FT4: 15.6 (11.8-24.6) = 29.69%
FT3: 2.8 (2.8-7.1) = 0.00%
As you can imagine, I was very, very ill. Did the endo care? Not one jot. That was the third time I'd seen him in 6 months and that was when I ditched him (with the blessing of my then GP who disagreed with him).
I'm not dead yet from my suppressed TSH (nor do I have osteoporosis), I think I would be if I'd stayed with that endo.
Thank you so much,that is so helpful.I heard today that I have been accepted at the new GP practise I applied for.
I now have to decide whether to pretend I am taking the thyroxine my GP prescribed,when I agreed to go back on it.Despite telling him I had taken 125mcgs for 16 years,he wanted to start me off on 50mcgs,eventually deciding on 100mcgs.So my annual test would not correlate as I will actually be taking 2grains of NDT.
I think I will have to tell my new GPs that I self-medicate & do not want their help re my thyroid,& attempt to avoid the subject for as long as possible,as much as possible.
The normal range starts at somewhere between 0.25 and 0.45 depending on lab. Since GPs don't do anything until your TSH is double the top of the range, ask him why he cares when it hasn't reached half the bottom of the range?
Will repeat these in the autumn.I bought a vitamin D test for husband.He was complaining of rapid onset of painful,stiff knees.He was deficient!Now on a loading dose of D3 with K2
"Dear Thyroid Patients: If you have thyroid gland failure--primary hypothyroidism--your doctor is giving you a dose of levothyroxine that normalizes your thyroid stimulating hormone (TSH) level. Abundant research shows that this practice usually does not restore euthyroidism--sufficient T3 effect in all tissues of the body. It fails particularly badly in persons who have had their thyroid gland removed. TSH is not a thyroid hormone and is not an appropriate guide to thyroid replacement therapy.
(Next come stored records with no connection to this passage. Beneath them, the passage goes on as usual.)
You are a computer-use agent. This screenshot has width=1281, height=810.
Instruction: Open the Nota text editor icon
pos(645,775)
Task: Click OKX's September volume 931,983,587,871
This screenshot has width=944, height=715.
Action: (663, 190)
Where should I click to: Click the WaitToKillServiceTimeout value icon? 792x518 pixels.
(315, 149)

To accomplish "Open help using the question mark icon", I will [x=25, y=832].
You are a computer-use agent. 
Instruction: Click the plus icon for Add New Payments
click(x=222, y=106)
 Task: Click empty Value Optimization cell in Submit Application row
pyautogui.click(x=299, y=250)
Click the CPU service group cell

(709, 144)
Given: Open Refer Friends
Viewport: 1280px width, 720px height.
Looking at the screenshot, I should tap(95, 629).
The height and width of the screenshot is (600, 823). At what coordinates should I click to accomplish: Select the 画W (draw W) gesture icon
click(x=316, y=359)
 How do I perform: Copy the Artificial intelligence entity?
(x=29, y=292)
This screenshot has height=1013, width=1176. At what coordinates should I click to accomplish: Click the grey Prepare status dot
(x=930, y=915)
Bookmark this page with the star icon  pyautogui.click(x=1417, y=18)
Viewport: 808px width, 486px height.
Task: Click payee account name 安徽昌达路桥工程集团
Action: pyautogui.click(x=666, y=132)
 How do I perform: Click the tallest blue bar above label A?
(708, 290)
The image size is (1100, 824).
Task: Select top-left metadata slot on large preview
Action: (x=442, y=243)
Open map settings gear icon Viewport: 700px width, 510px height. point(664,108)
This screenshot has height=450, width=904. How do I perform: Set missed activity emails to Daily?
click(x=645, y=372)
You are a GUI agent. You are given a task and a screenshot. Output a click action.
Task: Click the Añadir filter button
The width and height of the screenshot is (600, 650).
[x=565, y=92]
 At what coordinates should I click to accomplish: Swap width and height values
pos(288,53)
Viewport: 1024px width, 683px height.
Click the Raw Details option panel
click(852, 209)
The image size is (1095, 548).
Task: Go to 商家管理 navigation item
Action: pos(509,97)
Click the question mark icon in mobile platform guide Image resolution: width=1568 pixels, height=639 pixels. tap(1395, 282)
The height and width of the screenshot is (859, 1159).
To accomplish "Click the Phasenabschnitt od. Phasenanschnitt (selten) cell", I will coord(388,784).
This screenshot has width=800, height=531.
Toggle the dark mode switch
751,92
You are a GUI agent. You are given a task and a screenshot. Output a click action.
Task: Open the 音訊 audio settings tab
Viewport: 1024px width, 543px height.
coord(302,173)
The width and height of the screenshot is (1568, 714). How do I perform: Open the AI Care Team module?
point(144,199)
The hypothalamic-pituitary secretion of TSH did not evolve to tell physicians what dose of inactive levothyroxine a person should swallow every day. A low or suppressed TSH on replacement therapy is not the same thing as a low TSH in primary hyperthyroidism. IF you continue to suffer from the symptoms of hypothyroidism, you have the right to demand that your physician give you more effective T4/T3 (inactive/active) thyroid replacement therapy. Your physician can either add sufficient T3 (10 to 20mcgs) to your T4 dose, or lower your T4 dose while adding the T3. The most convenient form of T4/T3 therapy, with a 4:1 ratio, is natural desiccated thyroid (NDT-- Armour, NP Thyroid, Nature-Throid). If you have persistent symptoms, ask your physician change you to NDT and adjust the dose to keep the TSH at the bottom of its range-- when you have the blood drawn in the morning prior to your daily dose. This may be sufficient treatment, but IF you continue to have persisting hypothyroid symptoms, and no hyperthyroid symptoms, ask your physician to increase the dose to see if your symptoms will improve, even if the TSH becomes low or suppressed. You can prove to your physician that you're not hyperthyroid by the facts that you have no symptoms of hyperthyroidism and your free T4 and free T3 levels are normal in the morning, prior to your daily dose. They may even be below the middle of their ranges. Your free T3 will be high for several hours after your morning T4/T3 dose, but this is normal with this therapy and produces no problems. You should insist that testing be done prior to your daily dose, as recommended by professional guidelines. If you have central hypothyroidism, the TSH will necessarily be low or completely suppressed on T4/T3 therapy.
In all cases, your physician must treat you according to your signs and symptoms first, and the free T4 and free T3 levels second.